▸ **Task objective**
Retype each entry exactly.

(Extracted records)
--- START ---

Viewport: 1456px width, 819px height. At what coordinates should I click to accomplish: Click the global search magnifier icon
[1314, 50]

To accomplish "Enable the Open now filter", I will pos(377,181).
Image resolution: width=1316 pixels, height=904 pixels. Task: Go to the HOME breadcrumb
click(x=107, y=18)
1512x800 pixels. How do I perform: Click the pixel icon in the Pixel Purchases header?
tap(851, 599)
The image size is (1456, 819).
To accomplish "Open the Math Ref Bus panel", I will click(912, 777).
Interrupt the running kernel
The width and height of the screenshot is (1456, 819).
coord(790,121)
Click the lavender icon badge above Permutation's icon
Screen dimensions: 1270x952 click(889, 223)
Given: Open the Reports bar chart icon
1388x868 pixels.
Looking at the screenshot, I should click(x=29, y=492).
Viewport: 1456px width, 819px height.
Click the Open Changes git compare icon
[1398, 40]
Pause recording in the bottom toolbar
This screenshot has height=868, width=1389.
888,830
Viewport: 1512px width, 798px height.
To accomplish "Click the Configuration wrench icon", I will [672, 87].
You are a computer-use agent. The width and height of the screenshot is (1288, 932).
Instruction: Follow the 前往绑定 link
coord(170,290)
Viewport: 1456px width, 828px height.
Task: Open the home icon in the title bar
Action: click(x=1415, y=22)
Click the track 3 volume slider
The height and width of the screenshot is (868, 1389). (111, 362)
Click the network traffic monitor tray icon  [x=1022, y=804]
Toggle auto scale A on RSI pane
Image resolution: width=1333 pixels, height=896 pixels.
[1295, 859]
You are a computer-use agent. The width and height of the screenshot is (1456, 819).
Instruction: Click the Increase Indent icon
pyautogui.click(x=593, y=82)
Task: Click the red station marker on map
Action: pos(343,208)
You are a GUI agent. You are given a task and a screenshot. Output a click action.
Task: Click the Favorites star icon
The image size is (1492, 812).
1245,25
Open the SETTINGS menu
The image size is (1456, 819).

--- END ---

▸ **Result of this exercise**
Viewport: 1456px width, 819px height. At what coordinates should I click to accomplish: Click the global search magnifier icon
[1314, 50]

To accomplish "Enable the Open now filter", I will pos(377,181).
Image resolution: width=1316 pixels, height=904 pixels. Task: Go to the HOME breadcrumb
click(x=107, y=18)
1512x800 pixels. How do I perform: Click the pixel icon in the Pixel Purchases header?
tap(851, 599)
The image size is (1456, 819).
To accomplish "Open the Math Ref Bus panel", I will click(912, 777).
Interrupt the running kernel
The width and height of the screenshot is (1456, 819).
coord(790,121)
Click the lavender icon badge above Permutation's icon
Screen dimensions: 1270x952 click(889, 223)
Given: Open the Reports bar chart icon
1388x868 pixels.
Looking at the screenshot, I should click(x=29, y=492).
Viewport: 1456px width, 819px height.
Click the Open Changes git compare icon
[1398, 40]
Pause recording in the bottom toolbar
This screenshot has height=868, width=1389.
888,830
Viewport: 1512px width, 798px height.
To accomplish "Click the Configuration wrench icon", I will [672, 87].
You are a computer-use agent. The width and height of the screenshot is (1288, 932).
Instruction: Follow the 前往绑定 link
coord(170,290)
Viewport: 1456px width, 828px height.
Task: Open the home icon in the title bar
Action: click(x=1415, y=22)
Click the track 3 volume slider
The height and width of the screenshot is (868, 1389). (111, 362)
Click the network traffic monitor tray icon  [x=1022, y=804]
Toggle auto scale A on RSI pane
Image resolution: width=1333 pixels, height=896 pixels.
[1295, 859]
You are a computer-use agent. The width and height of the screenshot is (1456, 819).
Instruction: Click the Increase Indent icon
pyautogui.click(x=593, y=82)
Task: Click the red station marker on map
Action: pos(343,208)
You are a GUI agent. You are given a task and a screenshot. Output a click action.
Task: Click the Favorites star icon
The image size is (1492, 812).
1245,25
Open the SETTINGS menu
The image size is (1456, 819).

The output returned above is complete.